Task requirements ->
Print the lines that run from the line with "This screenshot has" to the line with "Select the Current", keeping both end lines, exactly as they appear in the entries below, and nothing else.
Start of Data supplied
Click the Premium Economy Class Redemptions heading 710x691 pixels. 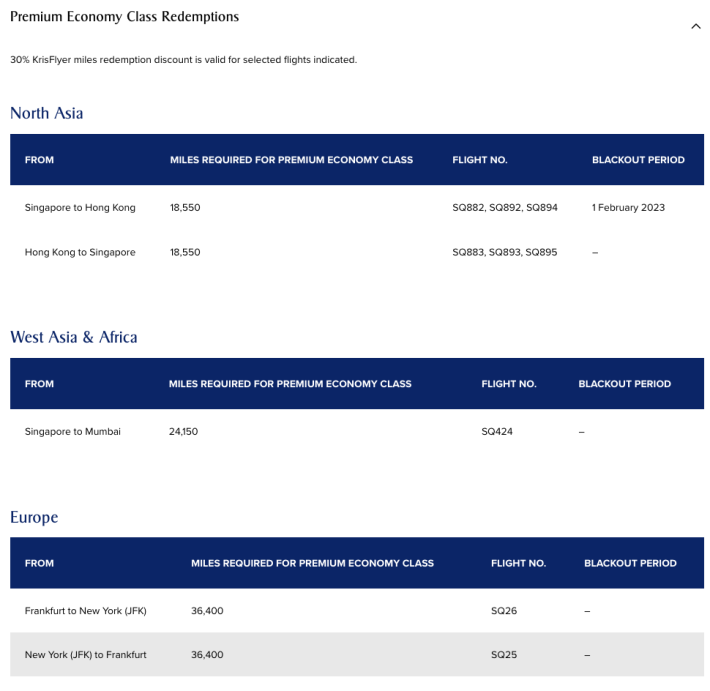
End of Data supplied
Start of Data supplied
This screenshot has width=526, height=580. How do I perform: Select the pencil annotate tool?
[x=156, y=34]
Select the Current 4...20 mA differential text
End of Data supplied
Start of Data supplied
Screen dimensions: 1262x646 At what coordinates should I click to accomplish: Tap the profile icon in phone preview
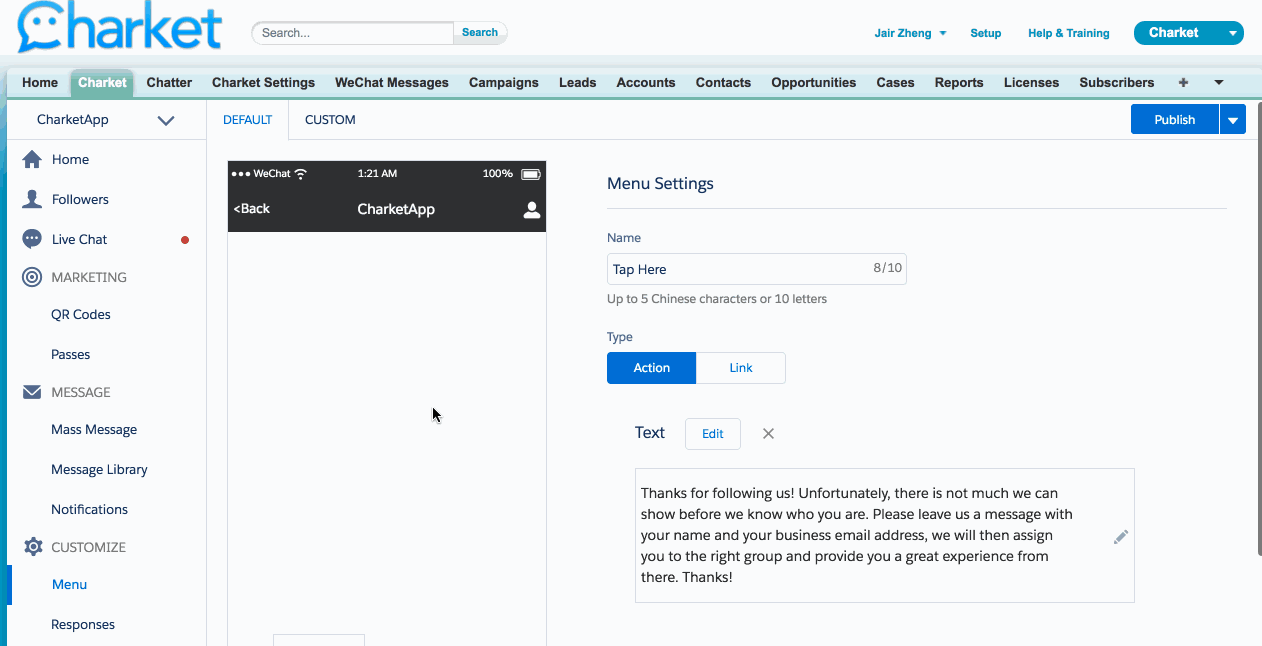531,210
End of Data supplied
Problem solution ->
This screenshot has width=526, height=580. How do I perform: Select the pencil annotate tool?
[x=156, y=34]
Select the Current 4...20 mA differential text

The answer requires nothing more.